START Extracted entries
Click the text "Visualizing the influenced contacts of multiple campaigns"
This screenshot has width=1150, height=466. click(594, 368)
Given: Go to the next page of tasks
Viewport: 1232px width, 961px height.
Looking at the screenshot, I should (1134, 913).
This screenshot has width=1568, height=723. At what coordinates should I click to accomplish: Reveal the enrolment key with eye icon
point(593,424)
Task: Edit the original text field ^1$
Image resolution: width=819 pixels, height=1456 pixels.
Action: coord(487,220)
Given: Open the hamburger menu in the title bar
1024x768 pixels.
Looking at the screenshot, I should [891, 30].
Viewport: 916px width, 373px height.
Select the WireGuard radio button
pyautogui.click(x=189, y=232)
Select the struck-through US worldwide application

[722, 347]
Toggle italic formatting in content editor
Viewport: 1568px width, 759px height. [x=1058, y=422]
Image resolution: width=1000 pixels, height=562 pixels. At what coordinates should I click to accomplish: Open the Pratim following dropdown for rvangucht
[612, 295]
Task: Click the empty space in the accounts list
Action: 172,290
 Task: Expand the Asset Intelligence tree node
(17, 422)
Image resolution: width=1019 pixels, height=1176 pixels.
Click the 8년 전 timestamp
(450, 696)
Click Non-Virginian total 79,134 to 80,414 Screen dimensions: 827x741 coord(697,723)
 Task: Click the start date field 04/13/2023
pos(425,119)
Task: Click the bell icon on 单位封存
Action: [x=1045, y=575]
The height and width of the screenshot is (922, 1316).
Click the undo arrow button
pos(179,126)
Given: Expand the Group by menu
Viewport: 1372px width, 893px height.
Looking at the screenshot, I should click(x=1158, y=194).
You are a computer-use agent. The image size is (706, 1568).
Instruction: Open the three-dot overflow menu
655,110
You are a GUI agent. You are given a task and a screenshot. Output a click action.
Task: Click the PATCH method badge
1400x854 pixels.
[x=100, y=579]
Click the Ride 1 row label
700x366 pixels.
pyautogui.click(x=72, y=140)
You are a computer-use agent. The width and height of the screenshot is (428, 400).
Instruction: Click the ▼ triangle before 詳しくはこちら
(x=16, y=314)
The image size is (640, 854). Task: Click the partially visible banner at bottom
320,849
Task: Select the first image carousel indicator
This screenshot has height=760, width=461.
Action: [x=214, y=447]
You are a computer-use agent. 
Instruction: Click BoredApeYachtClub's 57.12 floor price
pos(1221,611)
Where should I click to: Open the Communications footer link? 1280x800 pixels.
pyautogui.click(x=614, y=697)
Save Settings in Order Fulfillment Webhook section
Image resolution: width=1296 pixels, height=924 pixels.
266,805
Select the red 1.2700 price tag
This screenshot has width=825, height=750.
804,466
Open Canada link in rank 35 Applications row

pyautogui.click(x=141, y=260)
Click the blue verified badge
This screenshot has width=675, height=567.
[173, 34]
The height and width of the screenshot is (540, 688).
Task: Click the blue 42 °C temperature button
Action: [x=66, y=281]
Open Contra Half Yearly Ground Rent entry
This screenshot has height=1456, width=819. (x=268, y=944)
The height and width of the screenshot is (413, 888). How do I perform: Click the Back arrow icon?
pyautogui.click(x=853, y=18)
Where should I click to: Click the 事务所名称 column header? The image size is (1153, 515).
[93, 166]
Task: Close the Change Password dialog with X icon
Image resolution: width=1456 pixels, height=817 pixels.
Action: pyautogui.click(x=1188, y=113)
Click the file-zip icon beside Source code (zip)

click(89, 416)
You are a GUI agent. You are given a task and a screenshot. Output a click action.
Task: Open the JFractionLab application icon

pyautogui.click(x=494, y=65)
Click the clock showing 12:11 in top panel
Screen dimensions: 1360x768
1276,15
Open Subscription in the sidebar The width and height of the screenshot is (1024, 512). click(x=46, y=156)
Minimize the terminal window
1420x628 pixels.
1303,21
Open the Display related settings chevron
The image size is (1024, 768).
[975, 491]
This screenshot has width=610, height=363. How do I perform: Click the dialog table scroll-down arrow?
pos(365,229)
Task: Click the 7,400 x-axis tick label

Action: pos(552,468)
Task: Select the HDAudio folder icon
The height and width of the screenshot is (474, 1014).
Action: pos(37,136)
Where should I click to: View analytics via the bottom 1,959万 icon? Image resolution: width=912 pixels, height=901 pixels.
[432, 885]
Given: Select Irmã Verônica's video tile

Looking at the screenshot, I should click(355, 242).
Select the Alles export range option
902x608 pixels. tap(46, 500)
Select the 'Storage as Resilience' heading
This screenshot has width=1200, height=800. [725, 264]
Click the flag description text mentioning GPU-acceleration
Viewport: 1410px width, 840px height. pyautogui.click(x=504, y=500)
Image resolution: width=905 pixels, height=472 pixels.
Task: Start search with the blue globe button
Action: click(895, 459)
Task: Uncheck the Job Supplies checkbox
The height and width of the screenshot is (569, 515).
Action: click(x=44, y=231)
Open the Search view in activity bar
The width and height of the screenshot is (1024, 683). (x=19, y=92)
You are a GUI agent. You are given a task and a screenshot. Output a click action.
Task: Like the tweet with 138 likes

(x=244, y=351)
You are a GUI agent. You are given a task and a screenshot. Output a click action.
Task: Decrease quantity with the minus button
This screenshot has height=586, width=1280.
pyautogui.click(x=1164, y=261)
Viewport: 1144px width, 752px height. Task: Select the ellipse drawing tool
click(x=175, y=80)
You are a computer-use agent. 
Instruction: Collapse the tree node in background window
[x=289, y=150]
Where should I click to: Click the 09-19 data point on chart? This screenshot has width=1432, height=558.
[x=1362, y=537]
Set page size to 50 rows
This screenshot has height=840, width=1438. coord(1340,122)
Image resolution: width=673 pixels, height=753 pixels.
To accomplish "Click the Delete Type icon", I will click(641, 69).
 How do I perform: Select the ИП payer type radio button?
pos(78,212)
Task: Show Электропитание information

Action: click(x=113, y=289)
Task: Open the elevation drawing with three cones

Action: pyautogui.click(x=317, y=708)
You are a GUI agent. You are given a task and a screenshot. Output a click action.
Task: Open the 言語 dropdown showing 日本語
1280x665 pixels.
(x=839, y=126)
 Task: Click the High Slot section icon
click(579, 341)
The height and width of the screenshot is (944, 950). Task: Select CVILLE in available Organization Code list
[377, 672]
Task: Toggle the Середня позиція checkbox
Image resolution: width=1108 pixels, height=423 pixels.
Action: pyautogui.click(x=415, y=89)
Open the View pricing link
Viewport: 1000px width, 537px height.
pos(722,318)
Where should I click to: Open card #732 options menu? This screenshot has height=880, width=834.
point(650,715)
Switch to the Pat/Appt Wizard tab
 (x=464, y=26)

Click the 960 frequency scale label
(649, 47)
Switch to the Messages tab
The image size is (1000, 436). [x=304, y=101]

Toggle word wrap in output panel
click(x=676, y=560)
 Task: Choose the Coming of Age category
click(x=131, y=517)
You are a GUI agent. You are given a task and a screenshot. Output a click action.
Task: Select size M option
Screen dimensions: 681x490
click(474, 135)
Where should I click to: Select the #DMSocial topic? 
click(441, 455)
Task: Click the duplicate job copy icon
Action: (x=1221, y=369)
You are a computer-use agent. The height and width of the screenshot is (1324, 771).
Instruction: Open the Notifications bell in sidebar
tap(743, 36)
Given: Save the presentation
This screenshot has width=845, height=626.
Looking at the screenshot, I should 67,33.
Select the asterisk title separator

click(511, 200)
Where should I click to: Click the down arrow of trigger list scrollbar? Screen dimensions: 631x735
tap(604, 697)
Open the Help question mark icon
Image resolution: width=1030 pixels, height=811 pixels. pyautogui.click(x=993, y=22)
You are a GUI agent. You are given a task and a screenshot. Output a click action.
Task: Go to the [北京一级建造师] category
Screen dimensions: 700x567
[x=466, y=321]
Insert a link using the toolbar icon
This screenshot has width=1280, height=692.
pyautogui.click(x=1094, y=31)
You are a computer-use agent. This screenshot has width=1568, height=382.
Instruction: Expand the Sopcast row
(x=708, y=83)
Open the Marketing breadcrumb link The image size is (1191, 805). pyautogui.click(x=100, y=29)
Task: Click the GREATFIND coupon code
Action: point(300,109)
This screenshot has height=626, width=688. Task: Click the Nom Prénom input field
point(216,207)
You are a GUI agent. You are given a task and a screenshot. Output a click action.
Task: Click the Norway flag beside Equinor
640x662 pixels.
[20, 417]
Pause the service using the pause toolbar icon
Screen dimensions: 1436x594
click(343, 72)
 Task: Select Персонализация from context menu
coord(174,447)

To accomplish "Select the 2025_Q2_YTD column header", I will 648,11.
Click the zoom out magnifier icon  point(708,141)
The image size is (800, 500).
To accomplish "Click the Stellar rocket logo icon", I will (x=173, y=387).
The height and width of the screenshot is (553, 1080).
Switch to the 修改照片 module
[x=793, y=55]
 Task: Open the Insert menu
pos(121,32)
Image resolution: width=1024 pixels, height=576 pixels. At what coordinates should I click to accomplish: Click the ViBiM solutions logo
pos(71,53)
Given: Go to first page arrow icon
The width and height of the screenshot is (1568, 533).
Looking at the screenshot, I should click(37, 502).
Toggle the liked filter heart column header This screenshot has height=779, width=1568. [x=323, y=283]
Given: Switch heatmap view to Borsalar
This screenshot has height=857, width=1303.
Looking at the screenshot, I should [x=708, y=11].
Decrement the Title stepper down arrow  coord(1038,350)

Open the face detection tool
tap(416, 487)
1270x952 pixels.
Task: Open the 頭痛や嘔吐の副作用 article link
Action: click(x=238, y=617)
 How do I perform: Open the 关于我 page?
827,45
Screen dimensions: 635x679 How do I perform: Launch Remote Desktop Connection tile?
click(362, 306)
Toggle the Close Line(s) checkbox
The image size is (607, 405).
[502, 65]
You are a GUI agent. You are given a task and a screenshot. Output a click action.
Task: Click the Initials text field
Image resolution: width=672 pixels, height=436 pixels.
END Extracted entries
_Problem requirements_
Please return only the lines above, starting at the line that has "This screenshot has width=610, height=363." and ending at the line that has "Task: Select the HDAudio folder icon", keeping both and leaving each one unchanged.

_Response area_
This screenshot has width=610, height=363. How do I perform: Click the dialog table scroll-down arrow?
pos(365,229)
Task: Click the 7,400 x-axis tick label

Action: pos(552,468)
Task: Select the HDAudio folder icon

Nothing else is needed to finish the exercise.